┌─ RECORDS SUPPLIED
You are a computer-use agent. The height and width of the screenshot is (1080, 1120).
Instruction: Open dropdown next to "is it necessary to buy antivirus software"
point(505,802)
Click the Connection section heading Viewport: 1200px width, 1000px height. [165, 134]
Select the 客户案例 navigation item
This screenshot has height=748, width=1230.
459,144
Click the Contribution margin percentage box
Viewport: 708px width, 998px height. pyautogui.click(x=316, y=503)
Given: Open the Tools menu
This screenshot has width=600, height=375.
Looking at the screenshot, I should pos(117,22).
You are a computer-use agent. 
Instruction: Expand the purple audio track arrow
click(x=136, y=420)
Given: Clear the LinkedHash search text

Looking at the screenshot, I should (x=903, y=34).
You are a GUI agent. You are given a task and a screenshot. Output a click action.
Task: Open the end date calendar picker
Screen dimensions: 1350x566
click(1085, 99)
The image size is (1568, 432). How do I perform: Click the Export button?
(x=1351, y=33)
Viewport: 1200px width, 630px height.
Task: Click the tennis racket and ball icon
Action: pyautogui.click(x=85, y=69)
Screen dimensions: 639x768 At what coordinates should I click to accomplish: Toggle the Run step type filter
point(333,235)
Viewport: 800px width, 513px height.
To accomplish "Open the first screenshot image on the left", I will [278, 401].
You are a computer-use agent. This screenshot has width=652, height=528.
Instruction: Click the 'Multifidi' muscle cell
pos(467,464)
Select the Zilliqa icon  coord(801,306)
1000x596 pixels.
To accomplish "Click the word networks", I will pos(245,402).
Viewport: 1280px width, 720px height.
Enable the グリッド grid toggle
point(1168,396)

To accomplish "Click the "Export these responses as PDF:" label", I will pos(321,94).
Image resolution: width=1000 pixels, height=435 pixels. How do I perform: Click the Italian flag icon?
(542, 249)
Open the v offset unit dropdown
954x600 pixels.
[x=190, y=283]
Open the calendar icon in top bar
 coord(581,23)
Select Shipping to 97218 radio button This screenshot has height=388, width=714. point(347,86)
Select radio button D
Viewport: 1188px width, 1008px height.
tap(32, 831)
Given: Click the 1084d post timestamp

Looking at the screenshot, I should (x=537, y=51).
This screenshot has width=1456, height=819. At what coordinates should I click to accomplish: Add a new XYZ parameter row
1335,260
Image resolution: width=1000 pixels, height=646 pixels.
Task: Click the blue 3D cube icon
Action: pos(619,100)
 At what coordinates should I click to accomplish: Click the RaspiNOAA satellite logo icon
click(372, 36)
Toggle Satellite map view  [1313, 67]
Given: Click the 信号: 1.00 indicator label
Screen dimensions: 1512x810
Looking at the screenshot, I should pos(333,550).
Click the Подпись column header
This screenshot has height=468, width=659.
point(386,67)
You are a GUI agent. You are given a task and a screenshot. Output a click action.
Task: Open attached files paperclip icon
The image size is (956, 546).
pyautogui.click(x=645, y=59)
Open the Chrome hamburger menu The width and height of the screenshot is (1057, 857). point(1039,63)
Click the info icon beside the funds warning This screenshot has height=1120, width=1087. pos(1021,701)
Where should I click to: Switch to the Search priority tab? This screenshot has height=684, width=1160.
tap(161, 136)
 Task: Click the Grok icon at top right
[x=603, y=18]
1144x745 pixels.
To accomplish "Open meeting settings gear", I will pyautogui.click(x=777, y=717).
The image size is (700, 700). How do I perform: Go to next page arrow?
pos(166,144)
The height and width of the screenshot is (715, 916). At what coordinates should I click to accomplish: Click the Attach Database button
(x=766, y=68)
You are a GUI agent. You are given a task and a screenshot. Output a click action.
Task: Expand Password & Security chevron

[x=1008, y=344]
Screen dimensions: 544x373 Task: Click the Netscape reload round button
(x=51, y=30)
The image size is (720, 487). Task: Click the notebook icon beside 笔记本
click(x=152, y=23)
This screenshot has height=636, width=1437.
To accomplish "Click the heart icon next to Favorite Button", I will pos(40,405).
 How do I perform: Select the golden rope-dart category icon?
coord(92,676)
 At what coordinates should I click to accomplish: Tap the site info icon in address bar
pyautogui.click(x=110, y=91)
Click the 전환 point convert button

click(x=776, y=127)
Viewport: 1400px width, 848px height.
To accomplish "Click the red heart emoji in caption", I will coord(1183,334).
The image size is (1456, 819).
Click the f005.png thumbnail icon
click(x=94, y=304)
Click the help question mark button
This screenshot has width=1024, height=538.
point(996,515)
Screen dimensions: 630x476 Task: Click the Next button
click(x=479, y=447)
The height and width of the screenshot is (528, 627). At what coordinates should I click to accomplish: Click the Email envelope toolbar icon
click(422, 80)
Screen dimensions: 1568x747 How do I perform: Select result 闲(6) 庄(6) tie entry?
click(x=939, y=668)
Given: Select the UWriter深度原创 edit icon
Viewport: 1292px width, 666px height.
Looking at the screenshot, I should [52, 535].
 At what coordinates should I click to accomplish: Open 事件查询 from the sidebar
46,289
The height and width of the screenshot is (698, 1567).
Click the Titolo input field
└─
* _AIM OF THE EXERCISE_
Your task is to reproduce all of the records exactly.

* _PROBLEM SOLUTION_
You are a computer-use agent. The height and width of the screenshot is (1080, 1120).
Instruction: Open dropdown next to "is it necessary to buy antivirus software"
point(505,802)
Click the Connection section heading Viewport: 1200px width, 1000px height. [165, 134]
Select the 客户案例 navigation item
This screenshot has height=748, width=1230.
459,144
Click the Contribution margin percentage box
Viewport: 708px width, 998px height. pyautogui.click(x=316, y=503)
Given: Open the Tools menu
This screenshot has width=600, height=375.
Looking at the screenshot, I should pos(117,22).
You are a computer-use agent. 
Instruction: Expand the purple audio track arrow
click(x=136, y=420)
Given: Clear the LinkedHash search text

Looking at the screenshot, I should (x=903, y=34).
You are a GUI agent. You are given a task and a screenshot. Output a click action.
Task: Open the end date calendar picker
Screen dimensions: 1350x566
click(1085, 99)
The image size is (1568, 432). How do I perform: Click the Export button?
(x=1351, y=33)
Viewport: 1200px width, 630px height.
Task: Click the tennis racket and ball icon
Action: pyautogui.click(x=85, y=69)
Screen dimensions: 639x768 At what coordinates should I click to accomplish: Toggle the Run step type filter
point(333,235)
Viewport: 800px width, 513px height.
To accomplish "Open the first screenshot image on the left", I will [278, 401].
You are a computer-use agent. This screenshot has width=652, height=528.
Instruction: Click the 'Multifidi' muscle cell
pos(467,464)
Select the Zilliqa icon  coord(801,306)
1000x596 pixels.
To accomplish "Click the word networks", I will pos(245,402).
Viewport: 1280px width, 720px height.
Enable the グリッド grid toggle
point(1168,396)

To accomplish "Click the "Export these responses as PDF:" label", I will pos(321,94).
Image resolution: width=1000 pixels, height=435 pixels. How do I perform: Click the Italian flag icon?
(542, 249)
Open the v offset unit dropdown
954x600 pixels.
[x=190, y=283]
Open the calendar icon in top bar
 coord(581,23)
Select Shipping to 97218 radio button This screenshot has height=388, width=714. point(347,86)
Select radio button D
Viewport: 1188px width, 1008px height.
tap(32, 831)
Given: Click the 1084d post timestamp

Looking at the screenshot, I should (x=537, y=51).
This screenshot has width=1456, height=819. At what coordinates should I click to accomplish: Add a new XYZ parameter row
1335,260
Image resolution: width=1000 pixels, height=646 pixels.
Task: Click the blue 3D cube icon
Action: pos(619,100)
 At what coordinates should I click to accomplish: Click the RaspiNOAA satellite logo icon
click(372, 36)
Toggle Satellite map view  [1313, 67]
Given: Click the 信号: 1.00 indicator label
Screen dimensions: 1512x810
Looking at the screenshot, I should pos(333,550).
Click the Подпись column header
This screenshot has height=468, width=659.
point(386,67)
You are a GUI agent. You are given a task and a screenshot. Output a click action.
Task: Open attached files paperclip icon
The image size is (956, 546).
pyautogui.click(x=645, y=59)
Open the Chrome hamburger menu The width and height of the screenshot is (1057, 857). point(1039,63)
Click the info icon beside the funds warning This screenshot has height=1120, width=1087. pos(1021,701)
Where should I click to: Switch to the Search priority tab? This screenshot has height=684, width=1160.
tap(161, 136)
 Task: Click the Grok icon at top right
[x=603, y=18]
1144x745 pixels.
To accomplish "Open meeting settings gear", I will pyautogui.click(x=777, y=717).
The image size is (700, 700). How do I perform: Go to next page arrow?
pos(166,144)
The height and width of the screenshot is (715, 916). At what coordinates should I click to accomplish: Click the Attach Database button
(x=766, y=68)
You are a GUI agent. You are given a task and a screenshot. Output a click action.
Task: Expand Password & Security chevron

[x=1008, y=344]
Screen dimensions: 544x373 Task: Click the Netscape reload round button
(x=51, y=30)
The image size is (720, 487). Task: Click the notebook icon beside 笔记本
click(x=152, y=23)
This screenshot has height=636, width=1437.
To accomplish "Click the heart icon next to Favorite Button", I will pos(40,405).
 How do I perform: Select the golden rope-dart category icon?
coord(92,676)
 At what coordinates should I click to accomplish: Tap the site info icon in address bar
pyautogui.click(x=110, y=91)
Click the 전환 point convert button

click(x=776, y=127)
Viewport: 1400px width, 848px height.
To accomplish "Click the red heart emoji in caption", I will coord(1183,334).
The image size is (1456, 819).
Click the f005.png thumbnail icon
click(x=94, y=304)
Click the help question mark button
This screenshot has width=1024, height=538.
point(996,515)
Screen dimensions: 630x476 Task: Click the Next button
click(x=479, y=447)
The height and width of the screenshot is (528, 627). At what coordinates should I click to accomplish: Click the Email envelope toolbar icon
click(422, 80)
Screen dimensions: 1568x747 How do I perform: Select result 闲(6) 庄(6) tie entry?
click(x=939, y=668)
Given: Select the UWriter深度原创 edit icon
Viewport: 1292px width, 666px height.
Looking at the screenshot, I should [52, 535].
 At what coordinates should I click to accomplish: Open 事件查询 from the sidebar
46,289
The height and width of the screenshot is (698, 1567).
Click the Titolo input field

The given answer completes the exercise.